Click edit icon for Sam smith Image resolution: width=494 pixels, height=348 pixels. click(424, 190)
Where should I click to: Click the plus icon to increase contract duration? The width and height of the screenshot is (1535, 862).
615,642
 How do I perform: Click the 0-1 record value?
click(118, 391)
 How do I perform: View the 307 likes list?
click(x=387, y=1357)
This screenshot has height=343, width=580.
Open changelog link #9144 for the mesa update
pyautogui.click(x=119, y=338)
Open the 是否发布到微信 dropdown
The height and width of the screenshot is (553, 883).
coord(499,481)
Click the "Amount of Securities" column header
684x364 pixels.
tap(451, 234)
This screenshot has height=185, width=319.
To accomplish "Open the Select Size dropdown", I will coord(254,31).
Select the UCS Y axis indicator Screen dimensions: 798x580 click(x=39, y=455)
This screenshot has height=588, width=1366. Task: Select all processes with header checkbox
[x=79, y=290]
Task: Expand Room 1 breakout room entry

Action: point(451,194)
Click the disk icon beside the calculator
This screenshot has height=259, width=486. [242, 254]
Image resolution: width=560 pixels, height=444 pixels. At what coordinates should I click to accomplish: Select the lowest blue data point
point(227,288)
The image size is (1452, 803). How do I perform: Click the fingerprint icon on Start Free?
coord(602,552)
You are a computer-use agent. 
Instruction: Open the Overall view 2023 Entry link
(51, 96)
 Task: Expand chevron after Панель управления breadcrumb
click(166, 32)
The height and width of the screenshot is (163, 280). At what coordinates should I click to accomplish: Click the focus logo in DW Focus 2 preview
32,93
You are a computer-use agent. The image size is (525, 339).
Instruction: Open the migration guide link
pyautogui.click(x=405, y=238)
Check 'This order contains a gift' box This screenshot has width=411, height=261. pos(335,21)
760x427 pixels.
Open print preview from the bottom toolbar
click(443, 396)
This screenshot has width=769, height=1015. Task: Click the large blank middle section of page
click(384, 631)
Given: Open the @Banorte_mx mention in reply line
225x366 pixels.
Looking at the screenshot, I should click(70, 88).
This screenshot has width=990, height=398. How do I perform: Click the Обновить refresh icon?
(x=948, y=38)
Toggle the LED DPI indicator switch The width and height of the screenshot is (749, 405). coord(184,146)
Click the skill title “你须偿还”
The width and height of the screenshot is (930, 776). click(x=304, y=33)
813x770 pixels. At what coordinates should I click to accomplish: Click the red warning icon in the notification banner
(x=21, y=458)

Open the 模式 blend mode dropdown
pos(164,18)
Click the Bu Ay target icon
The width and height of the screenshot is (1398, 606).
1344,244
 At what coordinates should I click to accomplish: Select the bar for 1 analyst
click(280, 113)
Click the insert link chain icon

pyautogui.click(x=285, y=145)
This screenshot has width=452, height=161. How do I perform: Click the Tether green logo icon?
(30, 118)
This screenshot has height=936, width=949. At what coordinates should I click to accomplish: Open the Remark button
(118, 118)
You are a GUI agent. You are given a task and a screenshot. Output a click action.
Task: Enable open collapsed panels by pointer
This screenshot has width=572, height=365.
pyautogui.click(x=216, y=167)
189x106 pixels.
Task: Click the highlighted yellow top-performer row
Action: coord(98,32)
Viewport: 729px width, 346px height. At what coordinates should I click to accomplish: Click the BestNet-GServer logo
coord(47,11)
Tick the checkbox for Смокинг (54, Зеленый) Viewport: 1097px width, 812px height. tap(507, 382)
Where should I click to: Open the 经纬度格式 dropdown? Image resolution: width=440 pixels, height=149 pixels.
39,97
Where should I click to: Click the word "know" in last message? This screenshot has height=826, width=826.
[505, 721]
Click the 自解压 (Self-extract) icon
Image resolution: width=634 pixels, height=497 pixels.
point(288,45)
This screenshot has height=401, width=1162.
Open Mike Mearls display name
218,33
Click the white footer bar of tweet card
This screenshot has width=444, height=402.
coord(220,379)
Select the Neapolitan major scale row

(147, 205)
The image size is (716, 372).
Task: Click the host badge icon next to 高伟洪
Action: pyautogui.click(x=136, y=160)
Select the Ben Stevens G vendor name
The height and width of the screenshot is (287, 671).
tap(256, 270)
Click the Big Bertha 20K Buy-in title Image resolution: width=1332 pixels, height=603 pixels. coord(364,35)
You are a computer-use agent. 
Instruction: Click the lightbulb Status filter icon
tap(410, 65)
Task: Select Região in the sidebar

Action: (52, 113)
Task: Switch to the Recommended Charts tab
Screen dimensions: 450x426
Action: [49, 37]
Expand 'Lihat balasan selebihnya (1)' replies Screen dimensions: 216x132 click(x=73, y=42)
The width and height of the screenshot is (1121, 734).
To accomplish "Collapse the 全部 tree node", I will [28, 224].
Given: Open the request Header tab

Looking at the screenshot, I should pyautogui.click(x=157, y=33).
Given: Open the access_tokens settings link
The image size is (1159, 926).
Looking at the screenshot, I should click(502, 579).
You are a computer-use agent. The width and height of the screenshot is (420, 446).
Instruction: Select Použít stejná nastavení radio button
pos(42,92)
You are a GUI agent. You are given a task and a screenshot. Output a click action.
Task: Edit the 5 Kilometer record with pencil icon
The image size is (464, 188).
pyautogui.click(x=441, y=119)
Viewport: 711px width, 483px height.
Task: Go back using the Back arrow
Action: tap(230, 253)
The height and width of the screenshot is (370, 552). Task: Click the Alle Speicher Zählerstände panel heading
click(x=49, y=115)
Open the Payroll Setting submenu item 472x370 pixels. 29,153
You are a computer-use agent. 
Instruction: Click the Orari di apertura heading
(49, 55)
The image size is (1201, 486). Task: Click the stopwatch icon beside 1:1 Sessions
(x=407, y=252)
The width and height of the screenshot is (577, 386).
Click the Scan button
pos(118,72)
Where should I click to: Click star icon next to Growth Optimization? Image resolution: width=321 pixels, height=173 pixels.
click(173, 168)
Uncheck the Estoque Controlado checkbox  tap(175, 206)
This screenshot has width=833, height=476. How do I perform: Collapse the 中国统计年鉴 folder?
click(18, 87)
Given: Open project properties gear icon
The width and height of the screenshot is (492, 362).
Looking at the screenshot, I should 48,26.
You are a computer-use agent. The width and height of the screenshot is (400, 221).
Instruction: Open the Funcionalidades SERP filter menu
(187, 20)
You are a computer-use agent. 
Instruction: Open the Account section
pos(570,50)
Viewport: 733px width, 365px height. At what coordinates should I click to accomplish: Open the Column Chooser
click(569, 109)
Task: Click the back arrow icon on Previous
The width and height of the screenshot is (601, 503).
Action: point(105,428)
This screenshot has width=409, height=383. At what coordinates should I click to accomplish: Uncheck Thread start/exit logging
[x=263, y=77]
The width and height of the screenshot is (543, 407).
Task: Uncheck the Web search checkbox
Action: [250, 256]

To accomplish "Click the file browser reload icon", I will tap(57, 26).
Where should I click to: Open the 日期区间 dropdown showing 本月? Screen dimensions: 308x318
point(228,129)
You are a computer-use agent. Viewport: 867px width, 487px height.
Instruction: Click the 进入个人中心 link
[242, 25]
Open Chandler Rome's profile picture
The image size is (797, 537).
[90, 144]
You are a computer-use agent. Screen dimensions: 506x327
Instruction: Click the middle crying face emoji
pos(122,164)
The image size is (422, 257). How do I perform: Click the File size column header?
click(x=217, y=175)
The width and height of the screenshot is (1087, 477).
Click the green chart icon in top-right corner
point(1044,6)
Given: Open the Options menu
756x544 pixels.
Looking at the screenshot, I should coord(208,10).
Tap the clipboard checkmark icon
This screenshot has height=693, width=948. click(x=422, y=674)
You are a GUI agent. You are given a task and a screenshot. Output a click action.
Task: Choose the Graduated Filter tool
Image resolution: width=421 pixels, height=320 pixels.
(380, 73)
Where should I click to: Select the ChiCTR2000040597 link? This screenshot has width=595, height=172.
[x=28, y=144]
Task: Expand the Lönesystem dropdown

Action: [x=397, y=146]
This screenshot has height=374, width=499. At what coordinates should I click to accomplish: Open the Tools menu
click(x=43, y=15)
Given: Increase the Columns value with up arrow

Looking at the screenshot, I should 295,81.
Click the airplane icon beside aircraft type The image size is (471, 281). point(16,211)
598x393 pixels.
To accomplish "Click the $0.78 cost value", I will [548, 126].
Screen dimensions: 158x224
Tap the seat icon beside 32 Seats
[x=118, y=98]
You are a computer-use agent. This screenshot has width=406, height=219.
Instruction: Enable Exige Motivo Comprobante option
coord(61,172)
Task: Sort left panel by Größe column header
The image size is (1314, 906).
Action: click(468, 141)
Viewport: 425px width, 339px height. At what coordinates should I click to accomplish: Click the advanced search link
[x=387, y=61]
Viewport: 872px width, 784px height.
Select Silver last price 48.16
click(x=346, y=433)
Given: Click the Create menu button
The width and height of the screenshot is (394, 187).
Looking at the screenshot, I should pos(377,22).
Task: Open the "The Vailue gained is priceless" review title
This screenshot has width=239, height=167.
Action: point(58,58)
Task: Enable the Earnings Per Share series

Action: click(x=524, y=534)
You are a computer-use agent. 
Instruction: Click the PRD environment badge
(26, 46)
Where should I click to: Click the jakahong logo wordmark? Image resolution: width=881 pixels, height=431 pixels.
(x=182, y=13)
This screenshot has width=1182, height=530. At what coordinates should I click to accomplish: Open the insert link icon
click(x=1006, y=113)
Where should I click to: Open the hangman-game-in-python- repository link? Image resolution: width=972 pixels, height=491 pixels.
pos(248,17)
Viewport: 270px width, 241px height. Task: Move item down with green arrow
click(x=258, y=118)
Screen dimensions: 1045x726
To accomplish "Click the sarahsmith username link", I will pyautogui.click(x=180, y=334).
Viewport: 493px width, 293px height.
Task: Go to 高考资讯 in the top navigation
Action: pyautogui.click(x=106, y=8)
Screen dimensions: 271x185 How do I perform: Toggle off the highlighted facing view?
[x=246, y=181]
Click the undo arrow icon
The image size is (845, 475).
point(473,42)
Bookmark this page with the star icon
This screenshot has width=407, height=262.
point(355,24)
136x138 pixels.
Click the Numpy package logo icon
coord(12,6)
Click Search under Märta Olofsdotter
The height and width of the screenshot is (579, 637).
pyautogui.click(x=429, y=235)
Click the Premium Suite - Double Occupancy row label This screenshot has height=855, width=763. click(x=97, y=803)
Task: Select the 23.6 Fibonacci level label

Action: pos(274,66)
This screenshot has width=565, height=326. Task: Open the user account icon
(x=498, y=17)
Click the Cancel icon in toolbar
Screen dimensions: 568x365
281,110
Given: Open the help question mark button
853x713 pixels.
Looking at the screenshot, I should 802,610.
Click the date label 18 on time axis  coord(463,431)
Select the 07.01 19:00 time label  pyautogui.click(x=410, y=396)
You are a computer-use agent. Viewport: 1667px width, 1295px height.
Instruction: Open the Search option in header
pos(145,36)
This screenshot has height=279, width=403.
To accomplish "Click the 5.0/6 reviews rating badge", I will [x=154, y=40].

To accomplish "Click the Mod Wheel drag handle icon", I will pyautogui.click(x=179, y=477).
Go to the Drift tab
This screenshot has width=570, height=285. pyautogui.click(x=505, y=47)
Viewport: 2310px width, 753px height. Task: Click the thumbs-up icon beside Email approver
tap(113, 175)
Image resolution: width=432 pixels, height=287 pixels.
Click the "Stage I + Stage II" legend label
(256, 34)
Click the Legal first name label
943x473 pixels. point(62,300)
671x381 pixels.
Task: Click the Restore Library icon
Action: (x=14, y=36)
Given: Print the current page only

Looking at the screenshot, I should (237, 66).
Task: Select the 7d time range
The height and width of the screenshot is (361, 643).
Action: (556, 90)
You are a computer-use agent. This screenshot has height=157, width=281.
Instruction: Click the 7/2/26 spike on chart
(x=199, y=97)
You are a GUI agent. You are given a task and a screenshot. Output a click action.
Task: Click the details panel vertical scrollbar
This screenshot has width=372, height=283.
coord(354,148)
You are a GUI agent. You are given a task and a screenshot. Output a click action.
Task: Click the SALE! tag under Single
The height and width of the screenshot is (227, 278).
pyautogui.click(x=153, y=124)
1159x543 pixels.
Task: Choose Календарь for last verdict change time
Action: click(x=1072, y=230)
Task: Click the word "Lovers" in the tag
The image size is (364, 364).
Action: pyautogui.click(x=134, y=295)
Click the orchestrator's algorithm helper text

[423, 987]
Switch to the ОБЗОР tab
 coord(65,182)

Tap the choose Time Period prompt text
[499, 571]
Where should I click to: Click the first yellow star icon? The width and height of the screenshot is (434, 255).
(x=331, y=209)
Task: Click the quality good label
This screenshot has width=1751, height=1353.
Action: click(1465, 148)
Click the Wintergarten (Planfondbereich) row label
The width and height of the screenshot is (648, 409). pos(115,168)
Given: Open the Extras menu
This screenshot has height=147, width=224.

EXERCISE INSTRUCTIONS:
The result should be every line of the material that contains the word "indicator", so copy those lines.

TASK RESULT:
Select the UCS Y axis indicator Screen dimensions: 798x580 click(x=39, y=455)
Toggle the LED DPI indicator switch The width and height of the screenshot is (749, 405). coord(184,146)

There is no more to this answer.